**** RECORD EXTRACTS ****

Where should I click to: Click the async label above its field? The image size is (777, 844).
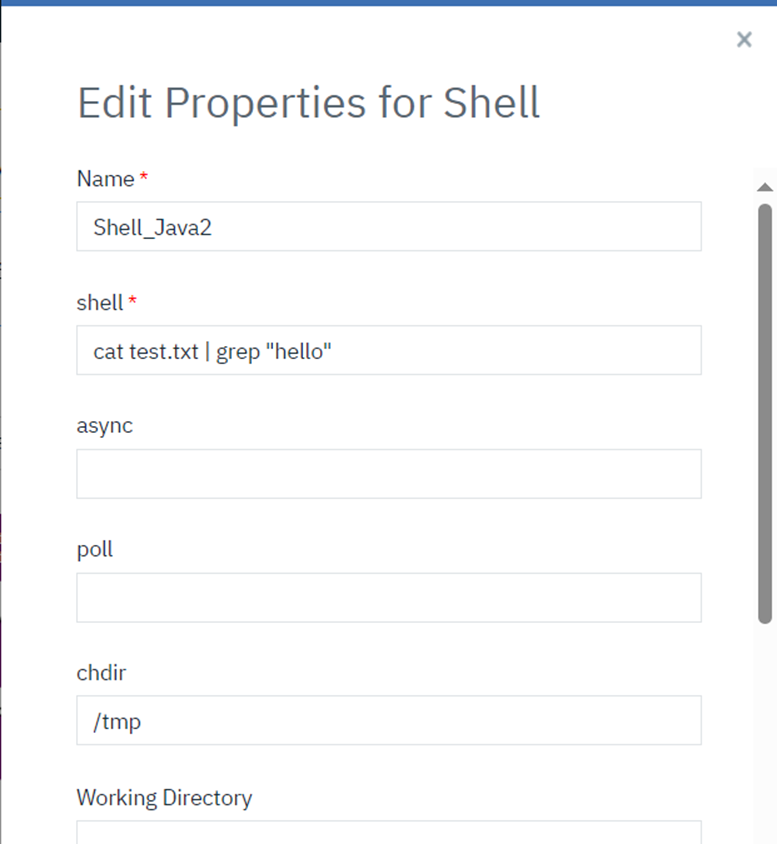(104, 425)
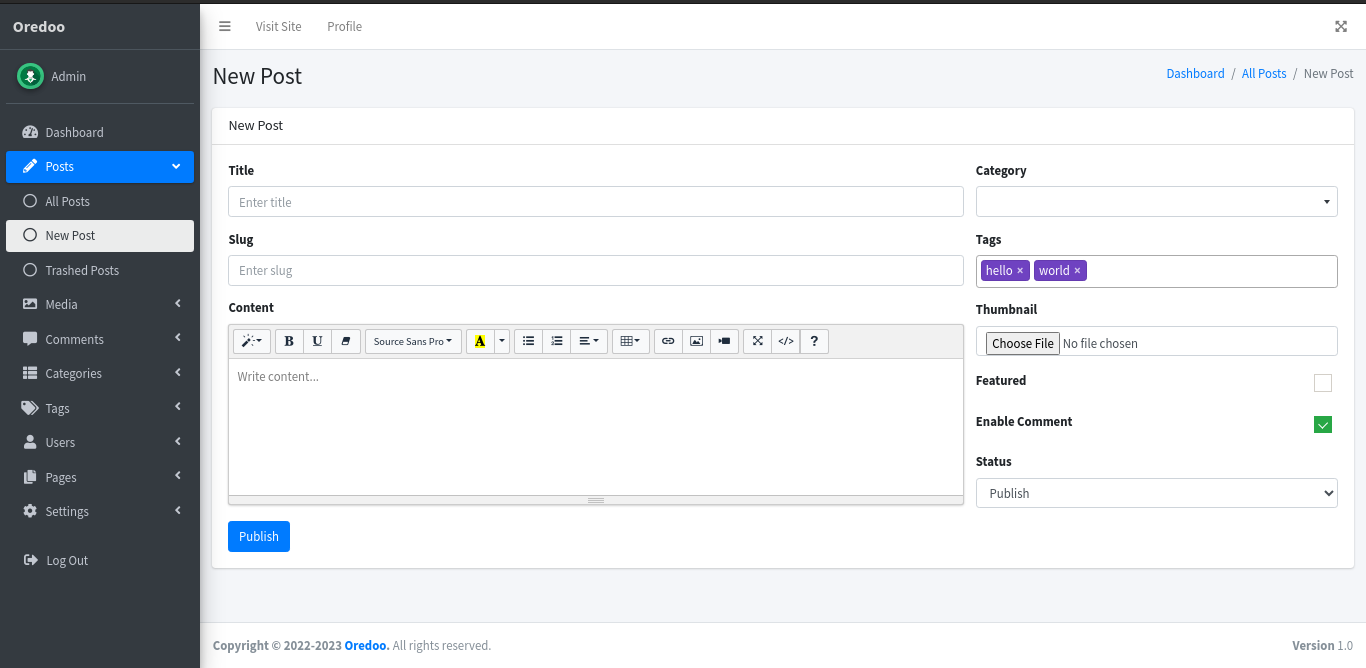Apply underline formatting in content toolbar
Screen dimensions: 1366x668
coord(317,341)
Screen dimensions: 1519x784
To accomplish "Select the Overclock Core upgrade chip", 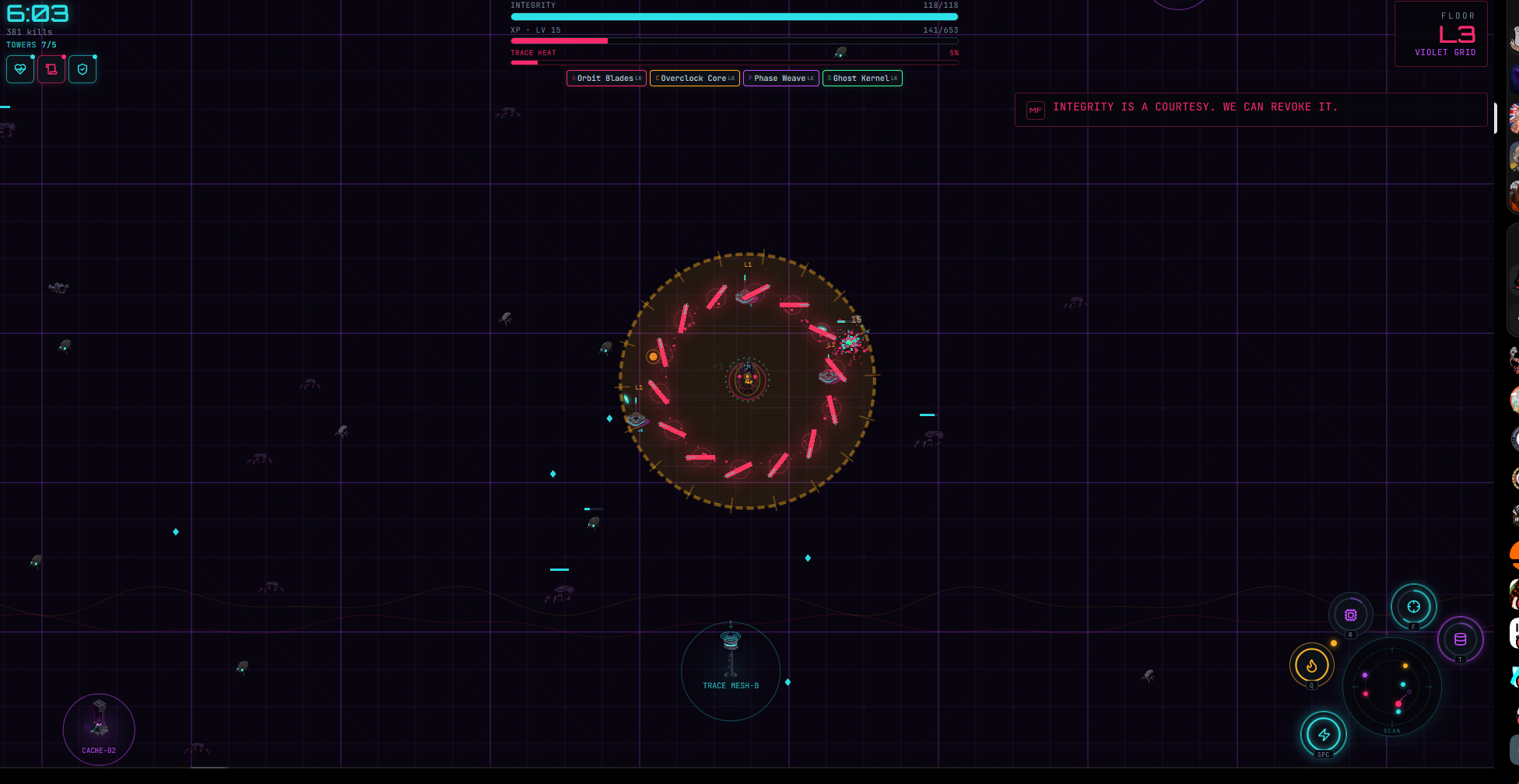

****

Please copy each of the entries above word for word, leaving out the pictures.

Where should I click to: Click the async label above its field? The image size is (777, 844).
(104, 425)
Apply underline formatting in content toolbar
Screen dimensions: 1366x668
coord(317,341)
Screen dimensions: 1519x784
To accomplish "Select the Overclock Core upgrade chip", 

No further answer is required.